→ Input
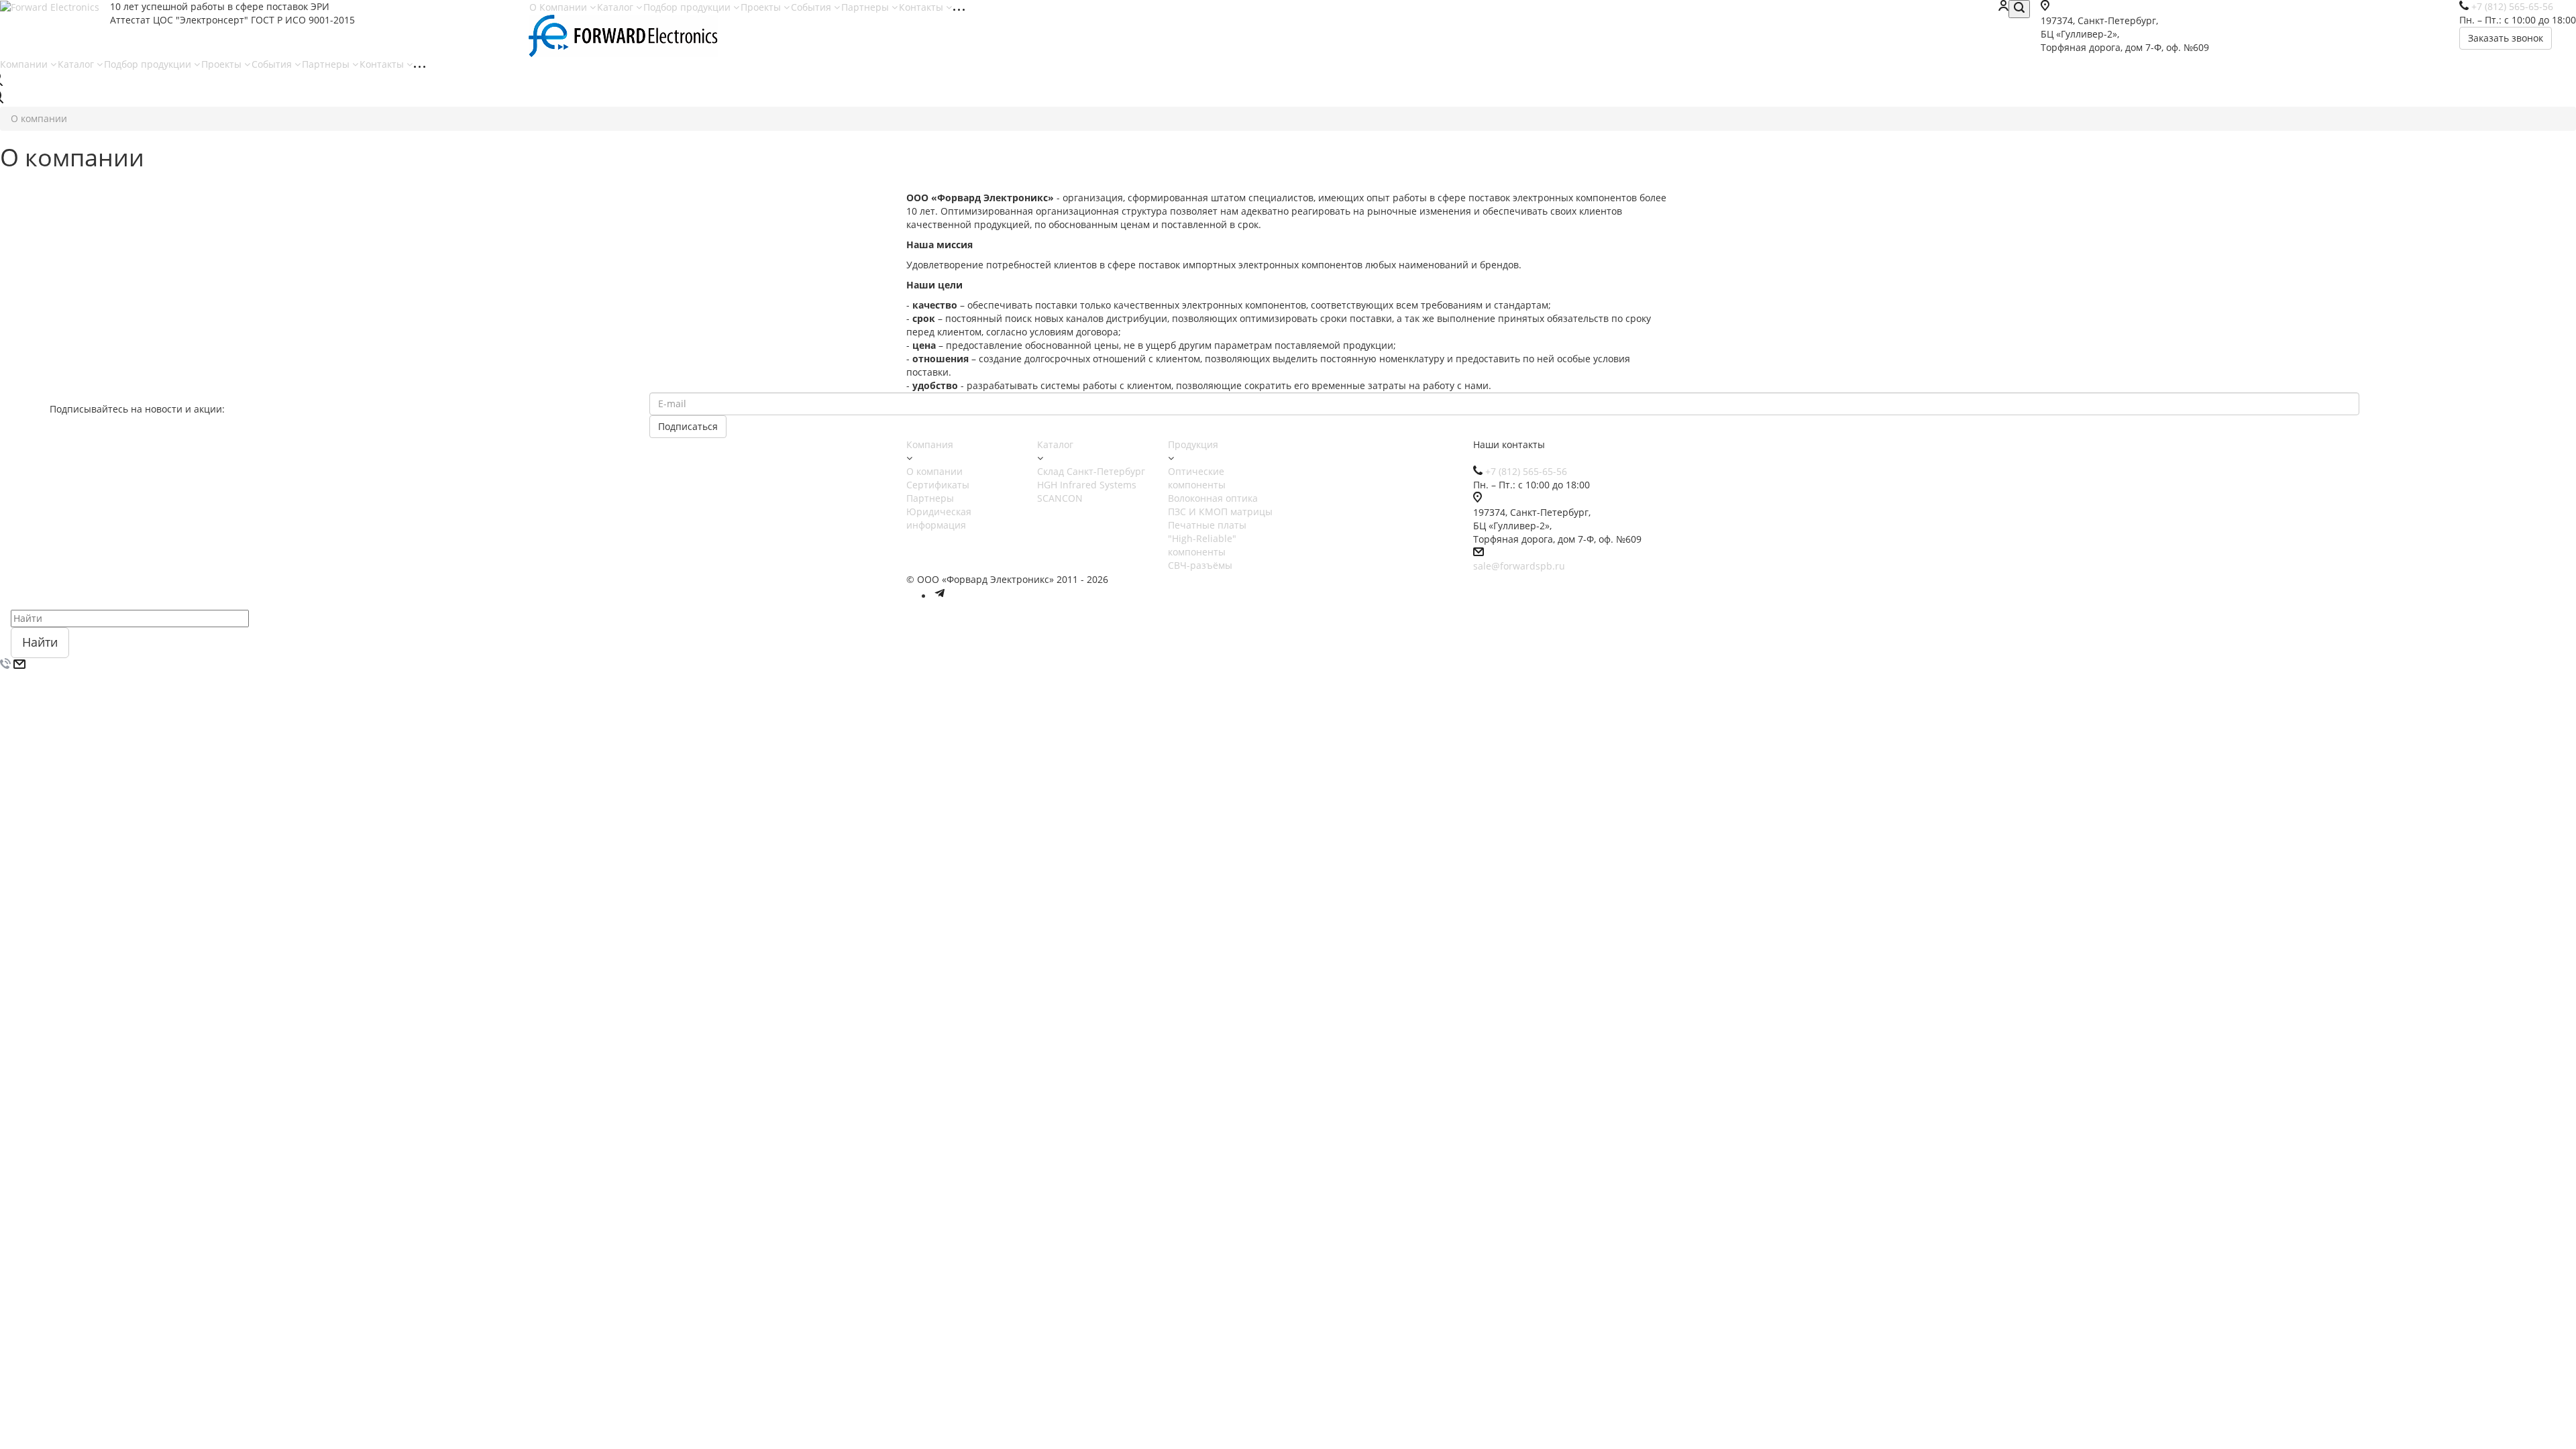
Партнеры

---

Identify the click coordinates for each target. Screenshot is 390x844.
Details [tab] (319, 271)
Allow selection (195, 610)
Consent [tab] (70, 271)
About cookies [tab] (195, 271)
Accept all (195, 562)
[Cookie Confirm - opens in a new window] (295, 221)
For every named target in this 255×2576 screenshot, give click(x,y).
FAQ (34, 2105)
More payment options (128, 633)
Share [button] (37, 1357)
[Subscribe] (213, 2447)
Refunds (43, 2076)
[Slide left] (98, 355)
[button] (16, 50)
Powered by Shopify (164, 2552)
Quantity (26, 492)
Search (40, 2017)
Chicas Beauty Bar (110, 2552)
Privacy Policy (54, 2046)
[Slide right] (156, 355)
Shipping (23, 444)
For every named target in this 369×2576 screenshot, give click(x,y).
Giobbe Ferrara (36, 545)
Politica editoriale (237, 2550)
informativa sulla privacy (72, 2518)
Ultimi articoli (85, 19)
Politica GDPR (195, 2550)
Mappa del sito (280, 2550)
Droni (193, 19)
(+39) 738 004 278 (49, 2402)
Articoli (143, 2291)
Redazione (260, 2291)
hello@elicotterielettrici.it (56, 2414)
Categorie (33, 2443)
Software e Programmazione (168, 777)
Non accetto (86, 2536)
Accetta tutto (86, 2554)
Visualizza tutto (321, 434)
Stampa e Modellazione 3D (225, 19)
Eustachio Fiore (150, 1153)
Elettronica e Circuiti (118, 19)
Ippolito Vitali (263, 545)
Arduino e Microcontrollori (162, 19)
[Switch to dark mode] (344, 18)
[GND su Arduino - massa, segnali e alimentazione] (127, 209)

→ Exercise details
Take the lines above from the one containing "Identify the click" to the one containing "Elettronica e Circuiti (118, 19)" and retype them exactly, both ends included, with nothing added.

→ Problem solution
Identify the click coordinates for each target. Screenshot is 390x844.
Details [tab] (319, 271)
Allow selection (195, 610)
Consent [tab] (70, 271)
About cookies [tab] (195, 271)
Accept all (195, 562)
[Cookie Confirm - opens in a new window] (295, 221)
For every named target in this 255×2576 screenshot, give click(x,y).
FAQ (34, 2105)
More payment options (128, 633)
Share [button] (37, 1357)
[Subscribe] (213, 2447)
Refunds (43, 2076)
[Slide left] (98, 355)
[button] (16, 50)
Powered by Shopify (164, 2552)
Quantity (26, 492)
Search (40, 2017)
Chicas Beauty Bar (110, 2552)
Privacy Policy (54, 2046)
[Slide right] (156, 355)
Shipping (23, 444)
For every named target in this 369×2576 screenshot, give click(x,y).
Giobbe Ferrara (36, 545)
Politica editoriale (237, 2550)
informativa sulla privacy (72, 2518)
Ultimi articoli (85, 19)
Politica GDPR (195, 2550)
Mappa del sito (280, 2550)
Droni (193, 19)
(+39) 738 004 278 (49, 2402)
Articoli (143, 2291)
Redazione (260, 2291)
hello@elicotterielettrici.it (56, 2414)
Categorie (33, 2443)
Software e Programmazione (168, 777)
Non accetto (86, 2536)
Accetta tutto (86, 2554)
Visualizza tutto (321, 434)
Stampa e Modellazione 3D (225, 19)
Eustachio Fiore (150, 1153)
Elettronica e Circuiti (118, 19)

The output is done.